**SOURCE DATA**
────
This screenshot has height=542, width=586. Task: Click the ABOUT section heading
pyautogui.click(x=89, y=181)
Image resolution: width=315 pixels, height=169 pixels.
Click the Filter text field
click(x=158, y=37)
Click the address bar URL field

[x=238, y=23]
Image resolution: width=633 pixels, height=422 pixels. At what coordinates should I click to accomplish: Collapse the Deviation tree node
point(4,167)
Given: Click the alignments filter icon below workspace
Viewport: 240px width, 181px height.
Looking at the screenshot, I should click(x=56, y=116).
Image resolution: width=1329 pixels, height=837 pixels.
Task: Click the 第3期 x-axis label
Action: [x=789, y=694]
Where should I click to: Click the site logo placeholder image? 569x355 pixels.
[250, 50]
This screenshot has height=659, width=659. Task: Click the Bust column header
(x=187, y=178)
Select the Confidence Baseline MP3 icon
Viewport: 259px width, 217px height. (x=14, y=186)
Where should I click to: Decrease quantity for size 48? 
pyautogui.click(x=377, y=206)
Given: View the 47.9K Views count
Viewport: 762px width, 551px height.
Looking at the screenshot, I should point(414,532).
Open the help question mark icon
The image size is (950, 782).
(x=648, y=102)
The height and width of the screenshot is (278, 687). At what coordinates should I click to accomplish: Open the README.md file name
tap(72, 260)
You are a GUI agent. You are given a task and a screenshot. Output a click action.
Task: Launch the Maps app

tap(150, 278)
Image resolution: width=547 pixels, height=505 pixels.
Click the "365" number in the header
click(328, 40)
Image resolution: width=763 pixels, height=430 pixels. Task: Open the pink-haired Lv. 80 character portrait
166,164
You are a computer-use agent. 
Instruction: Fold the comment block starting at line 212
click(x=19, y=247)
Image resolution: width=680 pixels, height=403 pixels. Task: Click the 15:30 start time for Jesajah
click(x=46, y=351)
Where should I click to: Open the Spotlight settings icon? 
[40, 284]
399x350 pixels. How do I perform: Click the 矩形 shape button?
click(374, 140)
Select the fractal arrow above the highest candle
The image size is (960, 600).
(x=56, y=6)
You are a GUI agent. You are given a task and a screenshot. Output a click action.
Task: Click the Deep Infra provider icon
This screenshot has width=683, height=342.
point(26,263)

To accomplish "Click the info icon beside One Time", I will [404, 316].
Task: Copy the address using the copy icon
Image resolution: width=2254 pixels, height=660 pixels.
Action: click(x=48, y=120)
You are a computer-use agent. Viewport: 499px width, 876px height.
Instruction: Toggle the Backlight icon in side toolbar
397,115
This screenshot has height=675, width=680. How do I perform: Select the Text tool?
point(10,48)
────
**WHAT THE TASK ASKS**
Sift the data above for lines with "agent", then copy each one.

**EXERCISE ANSWER**
You are a GUI agent. You are given a task and a screenshot. Output a click action.
You are a computer-use agent. 
You are a GUI agent. You are given a task and a screenshot. Output a click action.
You are a computer-use agent. Viewport: 499px width, 876px height.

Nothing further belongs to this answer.